The moves reflect concerns in Germany that the U.S. National Security Agency may have collected personal information on millions of Web users in breach of national and international rules. The claim, made by NSA leaker Edward Snowden, has become an election issue in Germany two months before the country goes to the polls.

A letter sent by Germany's foreign and justice ministers to their European Union counterparts proposes expanding a 1966 U.N. human rights treaty to cover modern forms of communication like email, instant messaging and social media.

"We want to use the current debate to launch an initiative that would outline the inalienable privacy rights under current conditions," the two ministers wrote. The letter, sent last week but only released Wednesday, suggests convening a meeting of all 167 parties to the International Covenant on Civil and Political Rights. The United States ratified the treaty in 1992.

U.S. officials have defended the NSA programs as necessary to prevent terrorist attacks.
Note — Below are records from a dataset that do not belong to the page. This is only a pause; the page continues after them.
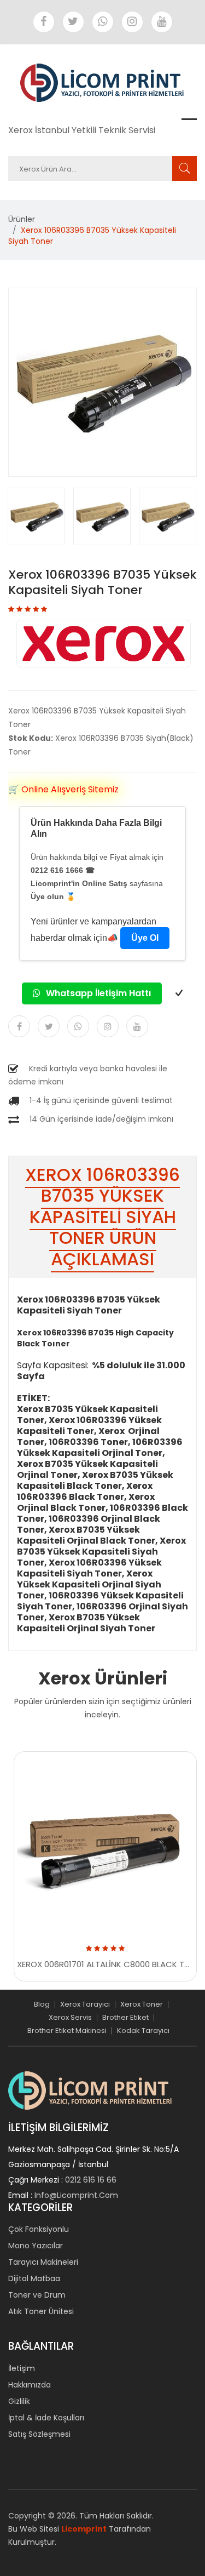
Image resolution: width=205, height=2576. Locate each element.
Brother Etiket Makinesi (67, 2030)
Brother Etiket (125, 2017)
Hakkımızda (29, 2384)
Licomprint (84, 2528)
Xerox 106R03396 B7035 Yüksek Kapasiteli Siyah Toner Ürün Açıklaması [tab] (102, 1216)
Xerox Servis (70, 2017)
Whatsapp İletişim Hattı (97, 993)
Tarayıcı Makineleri (43, 2262)
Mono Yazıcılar (35, 2245)
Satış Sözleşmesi (39, 2434)
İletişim (21, 2368)
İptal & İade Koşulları (46, 2417)
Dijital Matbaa (34, 2278)
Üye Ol (145, 938)
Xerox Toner (141, 2004)
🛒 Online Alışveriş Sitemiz (63, 789)
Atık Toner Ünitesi (41, 2311)
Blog (42, 2004)
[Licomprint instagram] (132, 22)
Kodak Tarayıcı (143, 2030)
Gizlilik (19, 2401)
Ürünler (21, 219)
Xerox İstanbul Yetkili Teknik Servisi (81, 130)
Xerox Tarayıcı (85, 2004)
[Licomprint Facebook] (44, 22)
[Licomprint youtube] (162, 22)
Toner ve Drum (37, 2294)
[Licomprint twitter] (73, 22)
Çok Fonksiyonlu (38, 2229)
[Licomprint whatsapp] (103, 22)
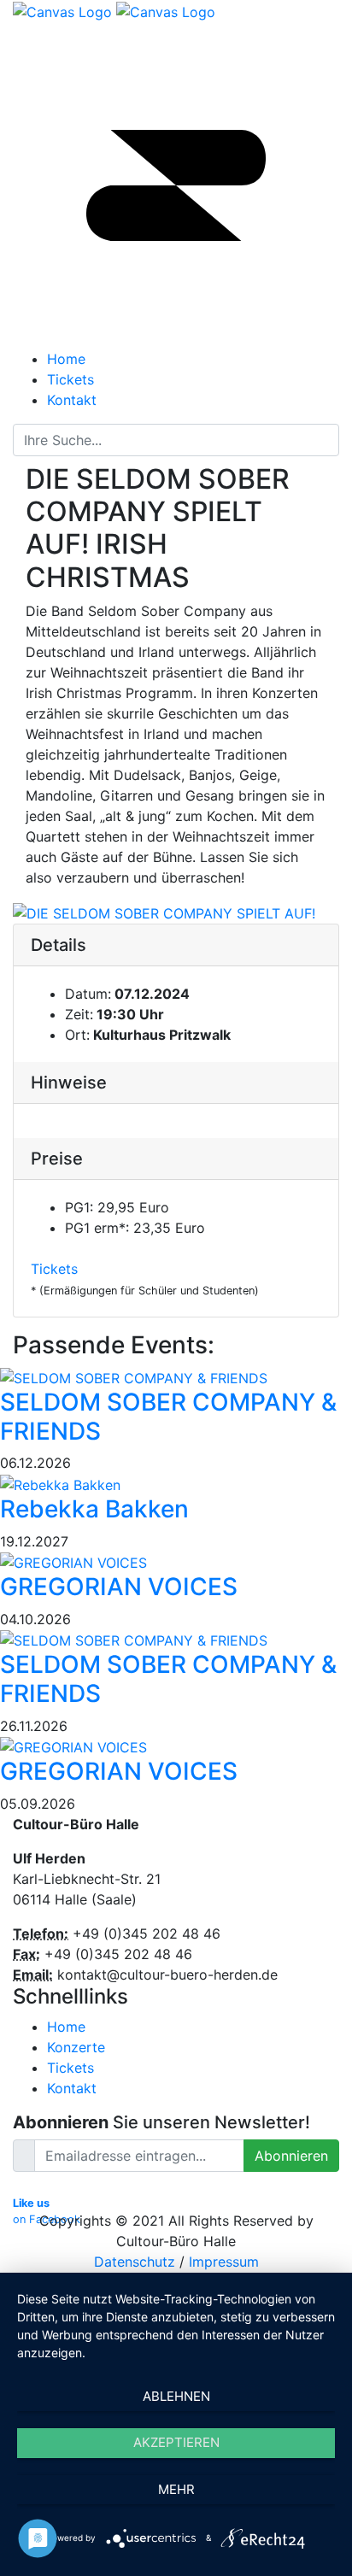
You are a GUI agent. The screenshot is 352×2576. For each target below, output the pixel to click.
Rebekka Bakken (94, 1508)
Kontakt (72, 2088)
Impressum (224, 2261)
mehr (176, 2489)
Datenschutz (134, 2261)
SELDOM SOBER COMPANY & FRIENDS (168, 1417)
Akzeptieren (176, 2442)
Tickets (54, 1268)
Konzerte (76, 2047)
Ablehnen (176, 2396)
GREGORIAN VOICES (119, 1586)
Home (66, 2026)
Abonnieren (291, 2155)
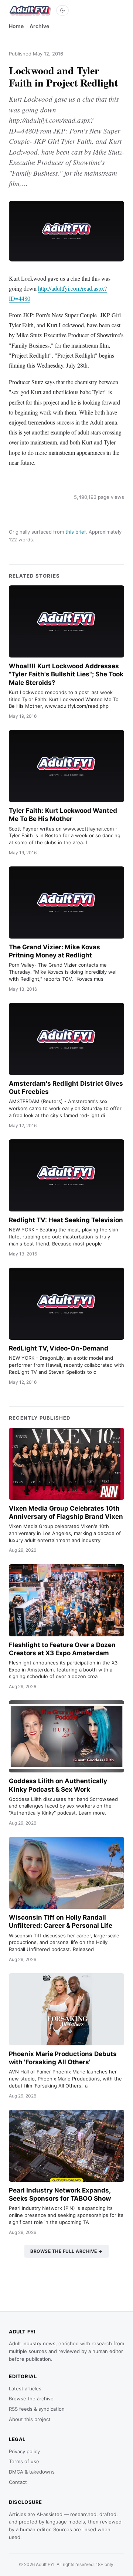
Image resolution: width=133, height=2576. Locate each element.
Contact (18, 2482)
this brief (75, 532)
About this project (30, 2419)
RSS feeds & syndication (37, 2409)
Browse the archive (31, 2398)
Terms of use (24, 2461)
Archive (39, 26)
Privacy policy (24, 2451)
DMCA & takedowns (32, 2472)
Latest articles (25, 2388)
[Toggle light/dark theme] (62, 10)
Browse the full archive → (66, 2251)
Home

But Germany's independent privacy watchdogs said the surveillance programs breach an EU-U.S. pact meant to ensure cross-border data protection.

The 2000 'Safe Harbor' agreement requires U.S. companies to grant European customers the same level of data protection they could expect in Europe — even if their data is processed or stored elsewhere. But according to Snowden, one NSA program known as PRISM gives the agency comprehensive access to customer data from companies such as Google and Facebook.

The data protection commissioners said the practice effectively makes interception of personal data routine, rather than the exception, and urged European officials to consider suspending the agreement "in view of the excessive surveillance activities of foreign intelligence agencies."